▶ [Task prompt]
Copy each of the following entries back without change.

▶ [Exercise material]
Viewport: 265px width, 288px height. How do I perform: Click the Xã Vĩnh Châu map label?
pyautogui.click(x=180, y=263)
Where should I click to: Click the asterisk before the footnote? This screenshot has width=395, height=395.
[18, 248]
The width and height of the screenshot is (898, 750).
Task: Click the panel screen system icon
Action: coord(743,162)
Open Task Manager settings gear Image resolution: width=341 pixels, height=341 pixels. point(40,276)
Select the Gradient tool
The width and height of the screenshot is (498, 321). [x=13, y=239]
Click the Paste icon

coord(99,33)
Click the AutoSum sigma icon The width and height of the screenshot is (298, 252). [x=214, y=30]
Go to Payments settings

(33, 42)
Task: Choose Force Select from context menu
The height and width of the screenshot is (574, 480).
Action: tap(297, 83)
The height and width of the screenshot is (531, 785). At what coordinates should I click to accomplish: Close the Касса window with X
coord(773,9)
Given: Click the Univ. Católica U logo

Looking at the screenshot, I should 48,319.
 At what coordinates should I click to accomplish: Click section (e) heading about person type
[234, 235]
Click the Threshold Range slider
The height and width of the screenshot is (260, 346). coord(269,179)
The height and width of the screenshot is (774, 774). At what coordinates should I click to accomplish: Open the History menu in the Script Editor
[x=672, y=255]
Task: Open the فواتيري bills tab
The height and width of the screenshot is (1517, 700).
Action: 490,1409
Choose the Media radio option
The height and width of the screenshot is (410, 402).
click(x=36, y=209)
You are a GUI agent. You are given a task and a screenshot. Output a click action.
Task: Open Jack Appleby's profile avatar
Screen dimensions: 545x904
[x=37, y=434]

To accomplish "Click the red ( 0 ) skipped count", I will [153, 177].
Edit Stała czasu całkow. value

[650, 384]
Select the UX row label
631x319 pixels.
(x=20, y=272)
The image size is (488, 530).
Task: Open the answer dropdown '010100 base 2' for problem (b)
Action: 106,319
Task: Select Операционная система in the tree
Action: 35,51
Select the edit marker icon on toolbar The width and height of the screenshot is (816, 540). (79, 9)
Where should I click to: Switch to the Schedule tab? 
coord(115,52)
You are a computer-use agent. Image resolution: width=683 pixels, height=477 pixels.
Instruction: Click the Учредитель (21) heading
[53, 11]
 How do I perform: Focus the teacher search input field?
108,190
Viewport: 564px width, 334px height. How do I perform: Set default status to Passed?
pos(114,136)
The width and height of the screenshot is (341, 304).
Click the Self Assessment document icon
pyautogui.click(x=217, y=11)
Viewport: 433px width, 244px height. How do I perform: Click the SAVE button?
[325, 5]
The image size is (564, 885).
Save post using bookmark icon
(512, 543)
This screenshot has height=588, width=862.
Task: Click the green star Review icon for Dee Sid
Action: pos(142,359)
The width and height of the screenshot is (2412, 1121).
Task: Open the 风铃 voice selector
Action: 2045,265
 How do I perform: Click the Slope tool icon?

▶ [Answer to this exercise]
Viewport: 265px width, 288px height. How do I perform: Click the Xã Vĩnh Châu map label?
pyautogui.click(x=180, y=263)
Where should I click to: Click the asterisk before the footnote? This screenshot has width=395, height=395.
[18, 248]
The width and height of the screenshot is (898, 750).
Task: Click the panel screen system icon
Action: coord(743,162)
Open Task Manager settings gear Image resolution: width=341 pixels, height=341 pixels. point(40,276)
Select the Gradient tool
The width and height of the screenshot is (498, 321). [x=13, y=239]
Click the Paste icon

coord(99,33)
Click the AutoSum sigma icon The width and height of the screenshot is (298, 252). [x=214, y=30]
Go to Payments settings

(33, 42)
Task: Choose Force Select from context menu
The height and width of the screenshot is (574, 480).
Action: tap(297, 83)
The height and width of the screenshot is (531, 785). At what coordinates should I click to accomplish: Close the Касса window with X
coord(773,9)
Given: Click the Univ. Católica U logo

Looking at the screenshot, I should 48,319.
 At what coordinates should I click to accomplish: Click section (e) heading about person type
[234, 235]
Click the Threshold Range slider
The height and width of the screenshot is (260, 346). coord(269,179)
The height and width of the screenshot is (774, 774). At what coordinates should I click to accomplish: Open the History menu in the Script Editor
[x=672, y=255]
Task: Open the فواتيري bills tab
The height and width of the screenshot is (1517, 700).
Action: 490,1409
Choose the Media radio option
The height and width of the screenshot is (410, 402).
click(x=36, y=209)
You are a GUI agent. You are given a task and a screenshot. Output a click action.
Task: Open Jack Appleby's profile avatar
Screen dimensions: 545x904
[x=37, y=434]

To accomplish "Click the red ( 0 ) skipped count", I will [153, 177].
Edit Stała czasu całkow. value

[650, 384]
Select the UX row label
631x319 pixels.
(x=20, y=272)
The image size is (488, 530).
Task: Open the answer dropdown '010100 base 2' for problem (b)
Action: 106,319
Task: Select Операционная система in the tree
Action: 35,51
Select the edit marker icon on toolbar The width and height of the screenshot is (816, 540). (79, 9)
Where should I click to: Switch to the Schedule tab? 
coord(115,52)
You are a computer-use agent. Image resolution: width=683 pixels, height=477 pixels.
Instruction: Click the Учредитель (21) heading
[53, 11]
 How do I perform: Focus the teacher search input field?
108,190
Viewport: 564px width, 334px height. How do I perform: Set default status to Passed?
pos(114,136)
The width and height of the screenshot is (341, 304).
Click the Self Assessment document icon
pyautogui.click(x=217, y=11)
Viewport: 433px width, 244px height. How do I perform: Click the SAVE button?
[325, 5]
The image size is (564, 885).
Save post using bookmark icon
(512, 543)
This screenshot has height=588, width=862.
Task: Click the green star Review icon for Dee Sid
Action: pos(142,359)
The width and height of the screenshot is (2412, 1121).
Task: Open the 风铃 voice selector
Action: 2045,265
 How do I perform: Click the Slope tool icon?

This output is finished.